SEKAI NO OWARI「Habit」
乗りのいいリズムに、覚えやすく鼓舞するようなメロディー、そして、強いメッセージ性のある詞。
そこにコミカルなダンス振り付けをしているから、多くの視聴者を魅了するのだろう。
もはやブームとなっているこの「Habit」に対するコメントをネット上でいろいろ見ていたところ、<「おどるポンポコリン」が現在の状況を暗示していた>といったものがあって、興味を持った。
ちびまる子ちゃん初代エンディング「おどるポンポコリン」
この楽曲が大ヒットした1990年当時、光GENJI、Wink、田原俊彦など、歌いながら踊る歌手が流行していた。
巷でもバブルで羽振りのいい経済状況が続く中、ディスコブームが起こり、クラブも台頭してきて、まさにみんな踊りを踊る時代だった。
『ちびまる子ちゃん』の作者であるさくらももこは、そんな世相を眺めながら「おどるポンポコリン」の詞に反映させたのだろう。
今、振り返って聴くと、平和と豊かさに浮かれる人々の様子が浮かんでくる。
そして、今、あのとき、さくらももこが見た景色がTikTokやYouTubeにある。
「Habit」の大流行は、まさにその象徴なのだ。
日本のトップYouTuberのHIKAKINまで踊るほど。
SEKAI NO OWARI「Habit」HIKAKIN ver.
思えば、「おどるポンポコリン」以降も、日本ではダンスが流行の一端を担い続けてきた。
1990年代から2000年代だとZOOやtrf、EXILE、三代目 J SOUL BROTHERSなど。
近年でも、流行歌とともに流行したダンスは多い。
2016年にテレビドラマをきっかけに恋ダンスがブームになった。
星野源 - 恋 (Official Video)
2017年には登美丘高校ダンス部のバブリーダンスがブームに。
【TDC】バブリーダンス 登美丘高校ダンス部
2018年には、子どもたちの間で「パプリカ」のダンスが大流行。
【パプリカ】ダンス ミュージックビデオ Foorin×米津玄師 NHK
2018年から2019年にかけては、「ハッピーウェディング前ソング」で踊ってみた、がYouTubeを中心に大流行。

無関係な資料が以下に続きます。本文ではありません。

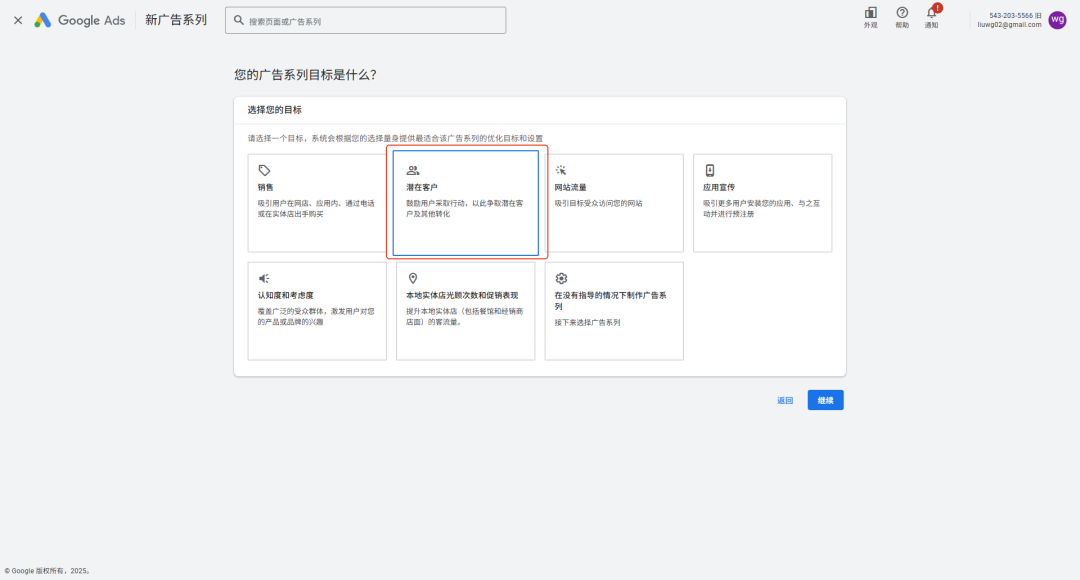Click the Google Ads logo
The width and height of the screenshot is (1080, 580).
pos(80,20)
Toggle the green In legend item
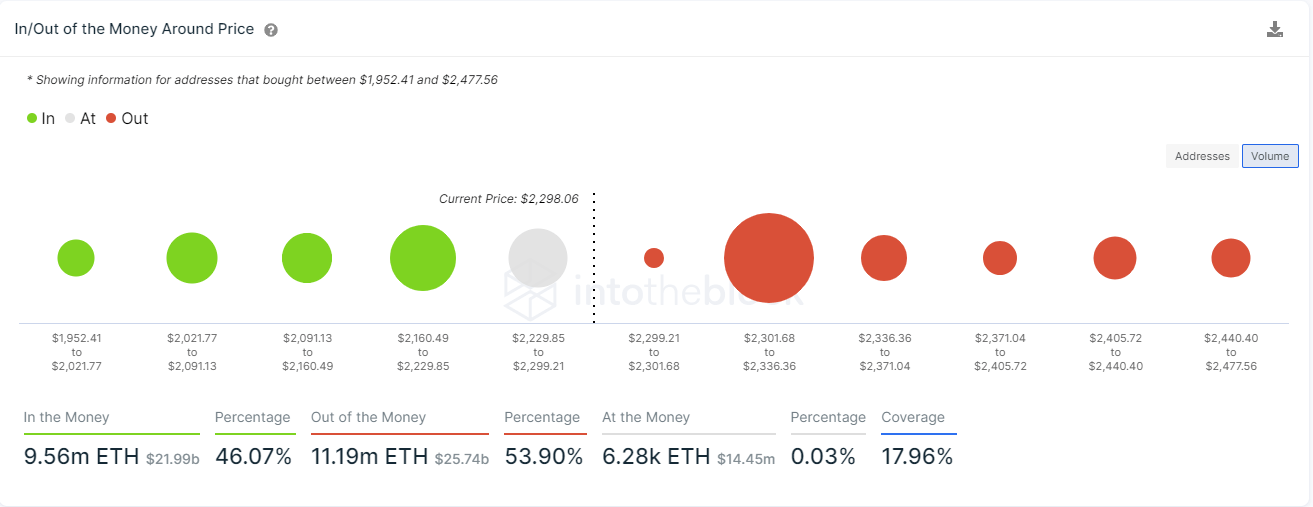Image resolution: width=1313 pixels, height=507 pixels. tap(41, 118)
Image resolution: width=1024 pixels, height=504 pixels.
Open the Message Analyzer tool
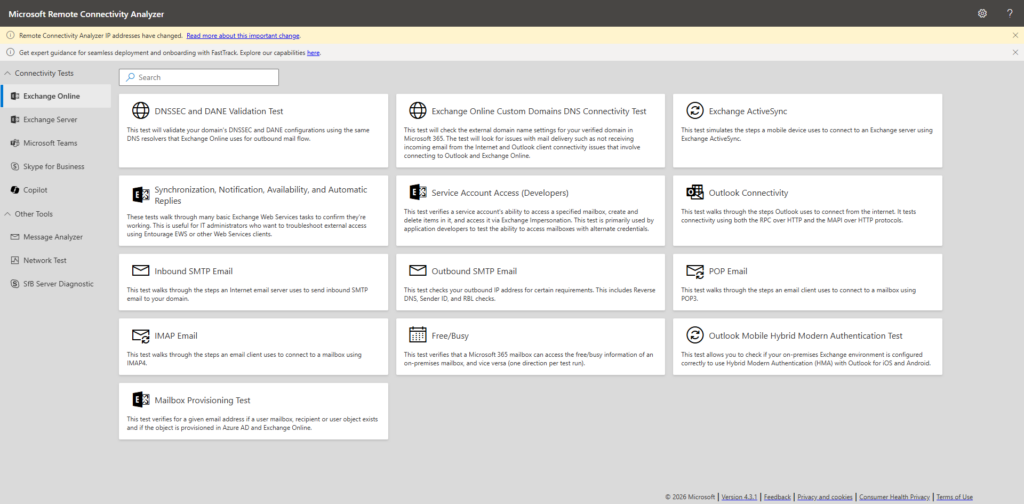coord(53,237)
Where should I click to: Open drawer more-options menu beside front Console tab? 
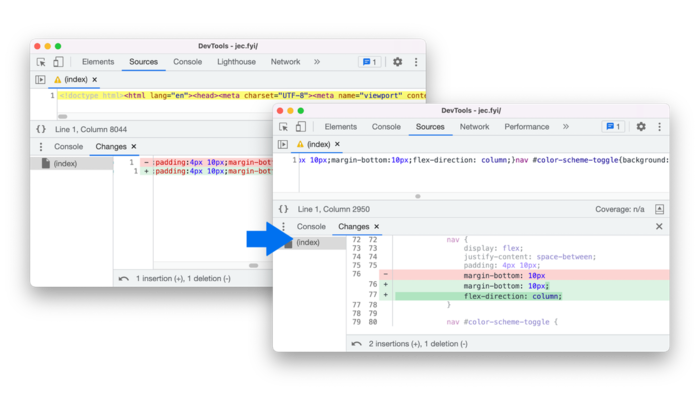[x=283, y=227]
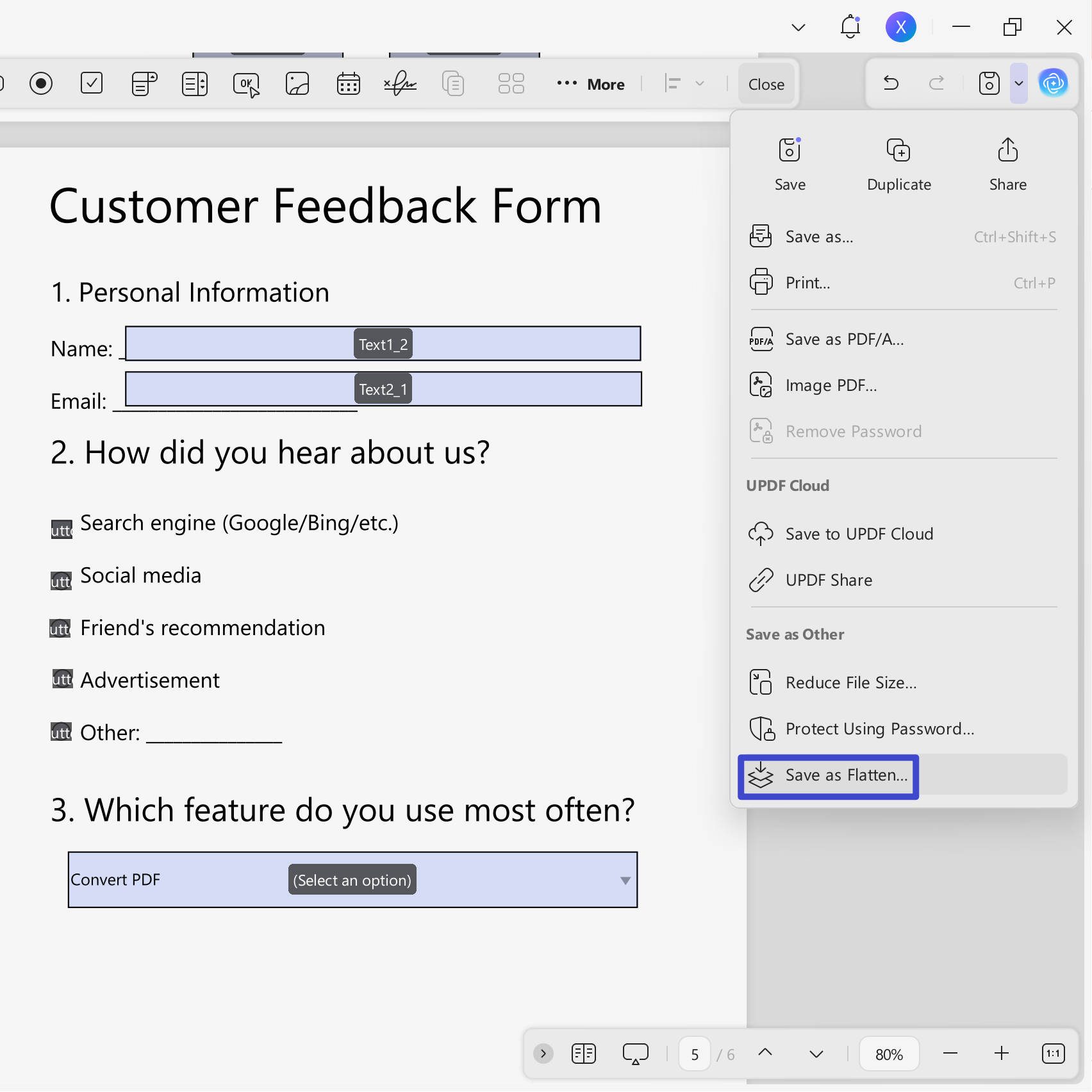Screen dimensions: 1092x1092
Task: Select the digital signature field tool
Action: pos(401,83)
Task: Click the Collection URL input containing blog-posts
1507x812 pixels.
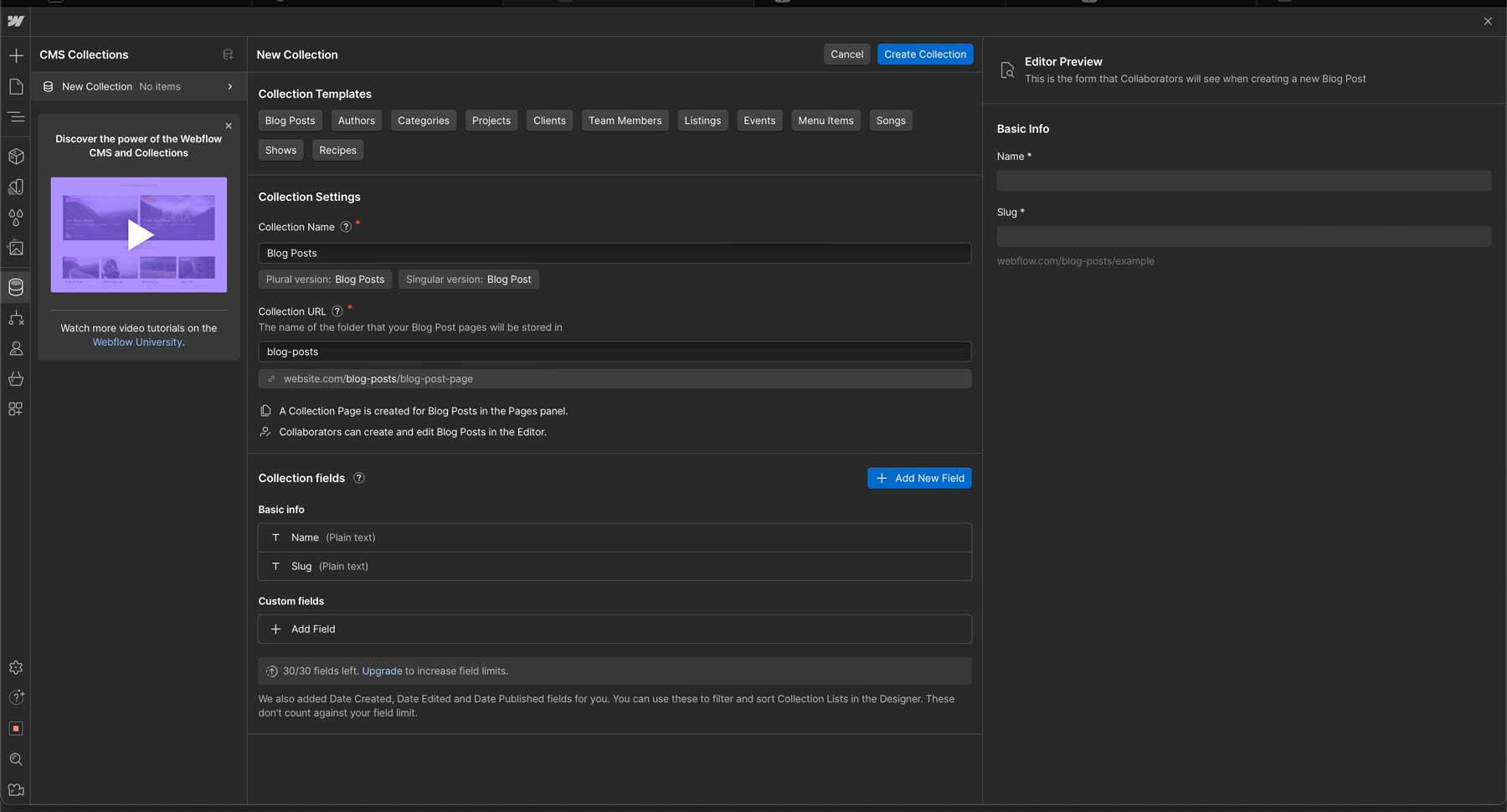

【踊ってみた】ハッピーウェディング前ソング / ヤバイTシャツ屋さん (オリジナル振付)
他にもPerfumeやNiziU、三浦大知、その他、様々なアイドルの楽曲でダンスの振り付けがあって、踊れる楽曲がSNSでヒットしやすい状況が続いている。
今は、誰もがスマホで動画を撮影して、ネットで世界中に公開できる時代。
しかも、踊りは、自分の体ひとつあればできるので、最も手軽にできる。
そして、動画を観る人々も、短くて分かりやすいものを好むようになってきている。
時代の流行が生み出す軽さ、薄っぺらさを1990年に風刺した「おどるポンポコリン」。
作詞したさくらももこは、「スーダラ節」のような曲を作りたい、と望んで作ったのだという。
「スーダラ節」は、ハナ肇とクレージーキャッツが1961年に大ヒットさせた曲で、酒とギャンブルと女にだらしがない日本の中年男性を風刺している。
驚くべきことに、「スーダラ節」は、今の日本人男性にも当てはまるし、「おどるポンポコリン」は、今のSNSの踊り隆盛に当てはまる。
社会の本質を的確に風刺した曲は、まるで未来を予言したかの如く、普遍の輝きを持ち続けるのだ。